You don't spend money advertising a car you're not going to make money on.
What makes money for the automobile manufacturers? Trucks and SUVs by a mile -- then passenger cars. And of the passenger cars sold, the vast majority are sedans like Accords, Camrys, Taurus/Fusions, etc. Sales of any kind of coupe are a tiny percentage of overall car sales -- and performance coupe sales are a smaller fraction still.
Look at Ford. The Mustang is a runaway hit with six figure sales. Yet only a small percentage of those cars being sold have V8s. Even though that car is selling extremely well -- Ford still sells eight times as many F-150s as Mustangs -- with better margins.
To film a television spot on the cheap is $250,000. Air time? Even a spot on some obscure network like Speed is probably $25,000 per airing. If GM's gross income on every GTO they move is $1000 -- and I really doubt they're making that because the units sold is so small -- they're going to have to sell 250 GTOs to cover the cost of the ad and 25 every time that spot appears. And since you need to run a spot for a month or two to generate any kind of awareness -- the media costs add up fast.

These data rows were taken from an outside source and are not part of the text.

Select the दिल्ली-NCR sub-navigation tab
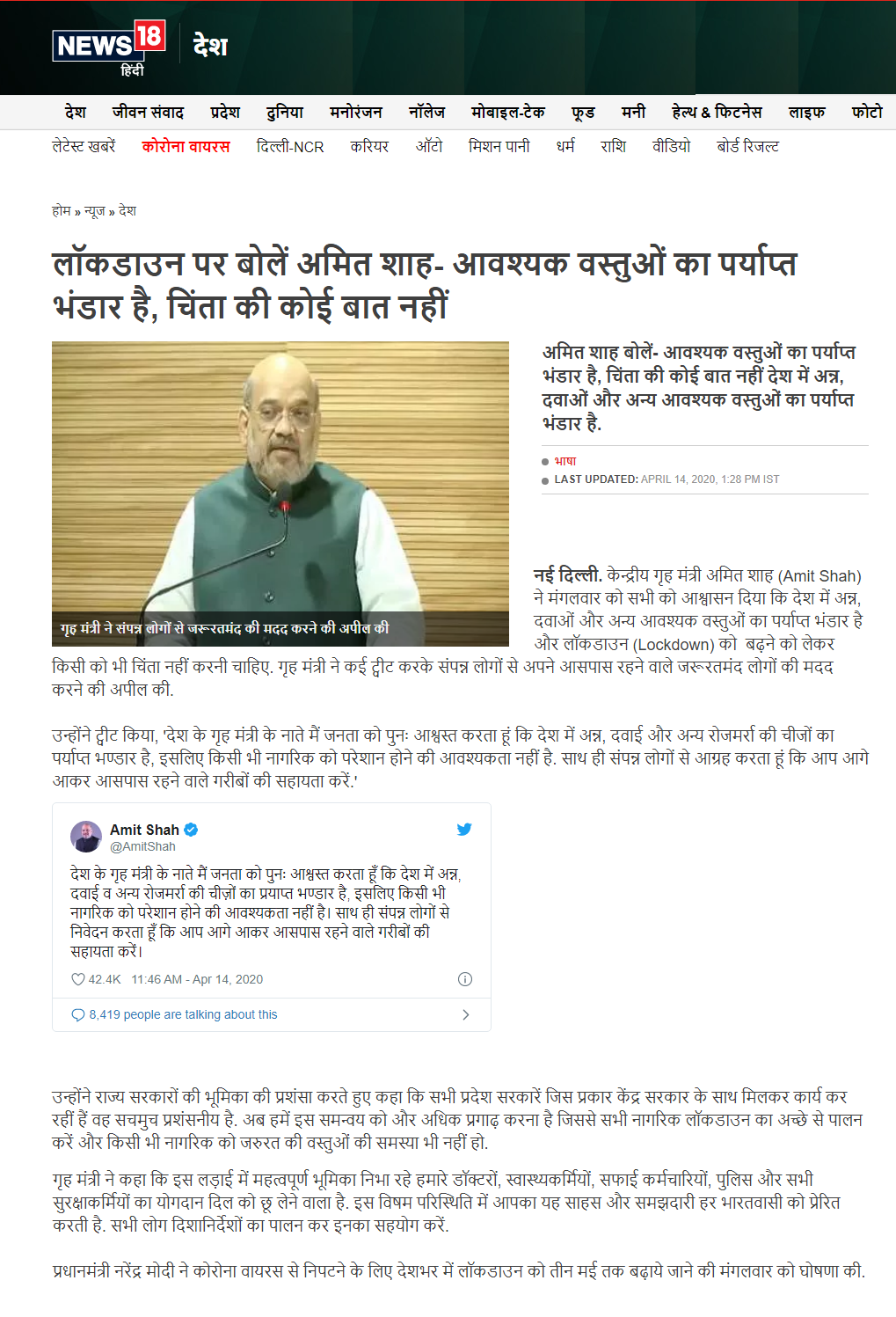This screenshot has height=1317, width=896. click(x=290, y=146)
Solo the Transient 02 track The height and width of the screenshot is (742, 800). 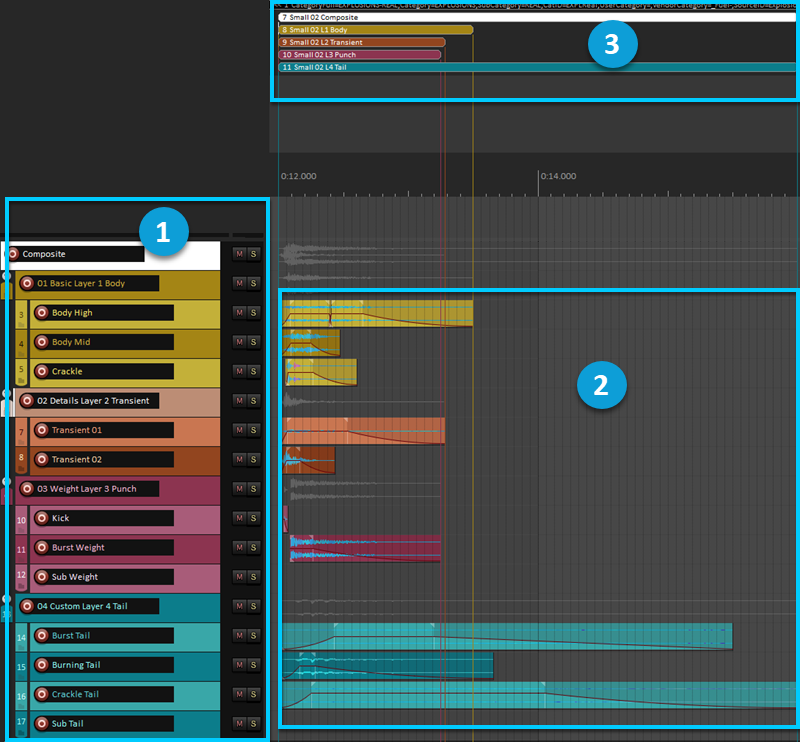point(254,459)
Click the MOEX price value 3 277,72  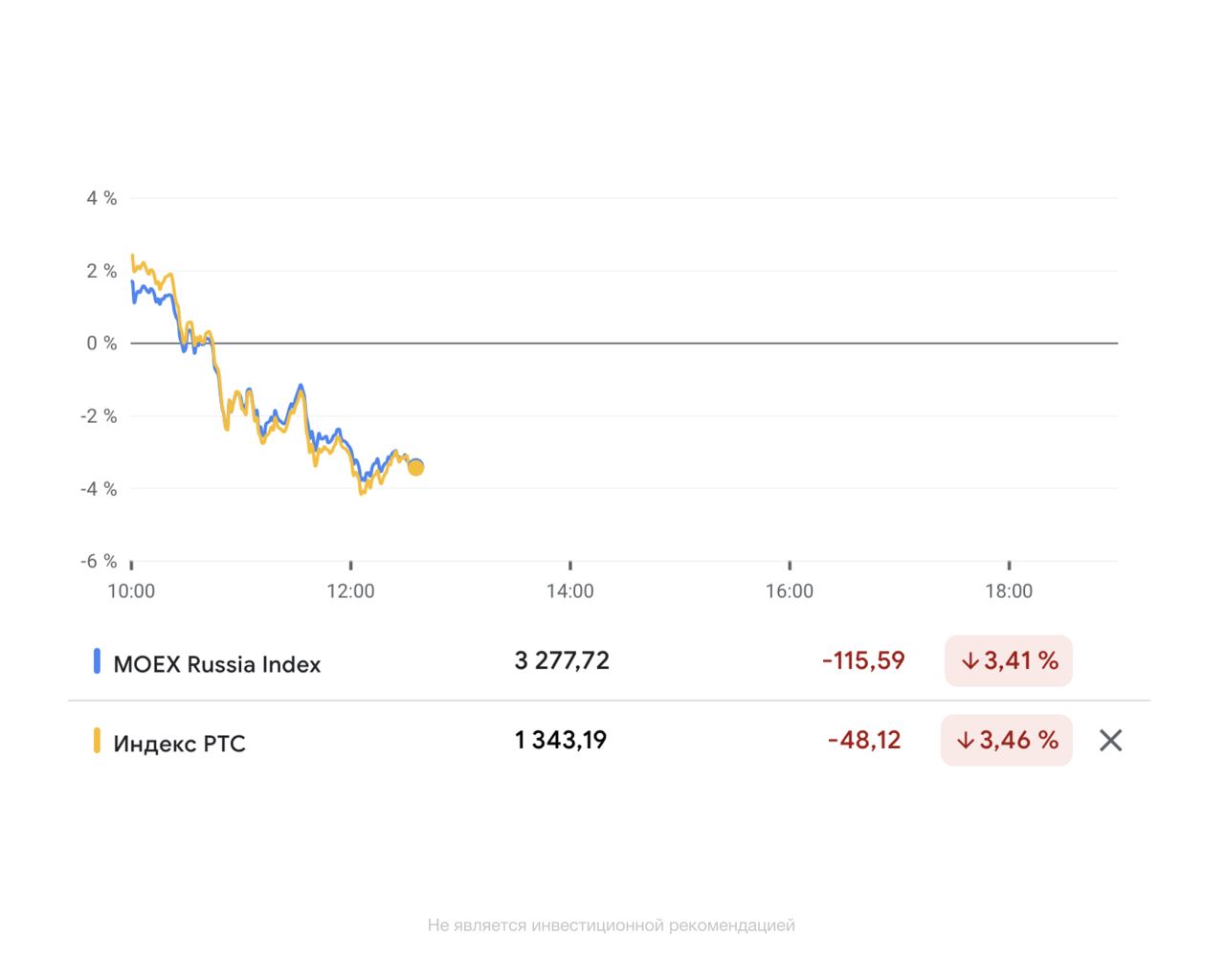562,660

The real failure with the GTO was GMNA's positioning of it. Instead of selling it as an Australian built alternative to BMW and Mercedes coupes, a powerful, well-built, great handling car, they sold it as a muscle car by showing pictures of smoky burnouts. That turns off sophisticated buyers in their 40's (the GTO's intended target audience) while bringing 18 year olds into dealerships -- who look at the $30,000 plus sticker, leave, then wind up in a square Scion with a fart-can exhaust.
It is absolutely amazing that this product sold out in Australia, the Middle East and the UK at double the price for years -- yet, due to GMNA's idiotic marketing, it can't be given away in the United States.